Exercise description: Output verbatim the lines of the records starting with the line containing "Given: Enable the" and going on through the final line of the records.
--- Begin Data for processing ---
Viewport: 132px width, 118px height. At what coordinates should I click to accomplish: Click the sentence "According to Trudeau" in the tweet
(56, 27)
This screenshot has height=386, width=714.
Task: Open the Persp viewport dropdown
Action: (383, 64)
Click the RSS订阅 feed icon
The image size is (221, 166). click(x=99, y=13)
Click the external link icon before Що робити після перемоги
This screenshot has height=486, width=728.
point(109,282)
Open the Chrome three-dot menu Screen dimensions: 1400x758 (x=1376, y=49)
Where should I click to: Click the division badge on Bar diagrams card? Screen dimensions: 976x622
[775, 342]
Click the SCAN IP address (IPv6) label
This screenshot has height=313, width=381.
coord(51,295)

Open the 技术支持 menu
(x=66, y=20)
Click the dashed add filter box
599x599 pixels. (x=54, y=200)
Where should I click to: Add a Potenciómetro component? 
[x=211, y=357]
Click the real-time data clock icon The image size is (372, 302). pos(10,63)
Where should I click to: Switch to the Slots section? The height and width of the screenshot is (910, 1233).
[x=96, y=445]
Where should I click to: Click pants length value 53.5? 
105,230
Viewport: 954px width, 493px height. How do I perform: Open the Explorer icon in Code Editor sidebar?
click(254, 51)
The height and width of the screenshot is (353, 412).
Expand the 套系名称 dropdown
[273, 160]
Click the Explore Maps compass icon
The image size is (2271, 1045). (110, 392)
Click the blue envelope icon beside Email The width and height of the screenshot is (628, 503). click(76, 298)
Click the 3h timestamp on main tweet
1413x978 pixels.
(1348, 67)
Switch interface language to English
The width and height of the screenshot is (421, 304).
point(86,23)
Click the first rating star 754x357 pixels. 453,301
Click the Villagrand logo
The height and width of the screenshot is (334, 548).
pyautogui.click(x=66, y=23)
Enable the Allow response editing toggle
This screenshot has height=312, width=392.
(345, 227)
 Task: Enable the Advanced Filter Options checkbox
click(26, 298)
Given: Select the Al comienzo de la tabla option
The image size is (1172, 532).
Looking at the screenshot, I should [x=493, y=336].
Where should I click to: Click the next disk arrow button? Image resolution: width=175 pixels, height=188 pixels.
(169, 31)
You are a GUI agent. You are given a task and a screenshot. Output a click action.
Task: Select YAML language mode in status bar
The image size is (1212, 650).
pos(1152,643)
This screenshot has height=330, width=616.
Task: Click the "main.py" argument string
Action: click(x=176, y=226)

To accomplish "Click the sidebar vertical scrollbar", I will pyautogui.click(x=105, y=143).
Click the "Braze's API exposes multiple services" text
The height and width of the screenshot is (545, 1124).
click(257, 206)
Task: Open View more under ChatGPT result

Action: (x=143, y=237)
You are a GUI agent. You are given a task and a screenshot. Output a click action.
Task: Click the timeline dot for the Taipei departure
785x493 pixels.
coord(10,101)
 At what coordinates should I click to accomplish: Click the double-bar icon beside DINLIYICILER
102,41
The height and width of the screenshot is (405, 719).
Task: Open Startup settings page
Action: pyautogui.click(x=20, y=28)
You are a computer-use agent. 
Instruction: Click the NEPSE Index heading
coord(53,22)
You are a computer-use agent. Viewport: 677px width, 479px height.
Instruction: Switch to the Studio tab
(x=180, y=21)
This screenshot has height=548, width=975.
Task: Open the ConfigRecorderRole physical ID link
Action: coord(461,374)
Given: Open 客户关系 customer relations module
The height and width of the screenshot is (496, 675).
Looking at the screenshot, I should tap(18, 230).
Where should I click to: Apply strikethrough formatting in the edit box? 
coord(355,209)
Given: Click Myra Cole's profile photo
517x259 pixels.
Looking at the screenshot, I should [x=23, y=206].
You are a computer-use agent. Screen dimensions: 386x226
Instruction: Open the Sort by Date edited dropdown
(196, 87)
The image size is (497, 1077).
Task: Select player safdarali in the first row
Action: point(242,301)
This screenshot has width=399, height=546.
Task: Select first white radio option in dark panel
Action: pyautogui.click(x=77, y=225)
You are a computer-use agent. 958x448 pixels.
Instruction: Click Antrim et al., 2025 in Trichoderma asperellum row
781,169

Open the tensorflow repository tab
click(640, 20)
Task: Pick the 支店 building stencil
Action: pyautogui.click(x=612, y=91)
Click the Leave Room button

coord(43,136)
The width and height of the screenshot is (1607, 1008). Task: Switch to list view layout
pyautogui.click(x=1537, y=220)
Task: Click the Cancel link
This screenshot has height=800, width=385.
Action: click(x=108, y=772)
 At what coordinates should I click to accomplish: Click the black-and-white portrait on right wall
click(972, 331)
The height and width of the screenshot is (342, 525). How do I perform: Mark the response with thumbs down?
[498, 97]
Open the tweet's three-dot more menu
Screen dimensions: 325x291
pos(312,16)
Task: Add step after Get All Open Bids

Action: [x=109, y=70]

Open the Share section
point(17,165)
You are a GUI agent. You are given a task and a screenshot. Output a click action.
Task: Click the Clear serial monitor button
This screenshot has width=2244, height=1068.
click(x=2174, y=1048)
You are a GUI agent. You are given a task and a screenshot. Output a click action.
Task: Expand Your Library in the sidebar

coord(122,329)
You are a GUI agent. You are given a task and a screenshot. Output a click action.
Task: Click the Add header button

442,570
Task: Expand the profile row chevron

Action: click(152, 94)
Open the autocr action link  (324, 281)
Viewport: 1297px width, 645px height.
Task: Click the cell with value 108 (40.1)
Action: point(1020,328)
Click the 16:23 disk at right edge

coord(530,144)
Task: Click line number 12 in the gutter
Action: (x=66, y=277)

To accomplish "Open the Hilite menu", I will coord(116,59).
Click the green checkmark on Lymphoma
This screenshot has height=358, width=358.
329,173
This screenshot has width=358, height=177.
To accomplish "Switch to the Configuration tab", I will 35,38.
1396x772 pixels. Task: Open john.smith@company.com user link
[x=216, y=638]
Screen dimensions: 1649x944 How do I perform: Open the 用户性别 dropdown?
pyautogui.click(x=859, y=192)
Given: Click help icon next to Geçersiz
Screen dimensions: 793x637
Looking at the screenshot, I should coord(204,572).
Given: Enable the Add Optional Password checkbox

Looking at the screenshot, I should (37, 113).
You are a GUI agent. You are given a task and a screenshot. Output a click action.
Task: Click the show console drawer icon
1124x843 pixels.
--- End Data for processing ---
The output:
Given: Enable the Add Optional Password checkbox

Looking at the screenshot, I should (37, 113).
You are a GUI agent. You are given a task and a screenshot. Output a click action.
Task: Click the show console drawer icon
1124x843 pixels.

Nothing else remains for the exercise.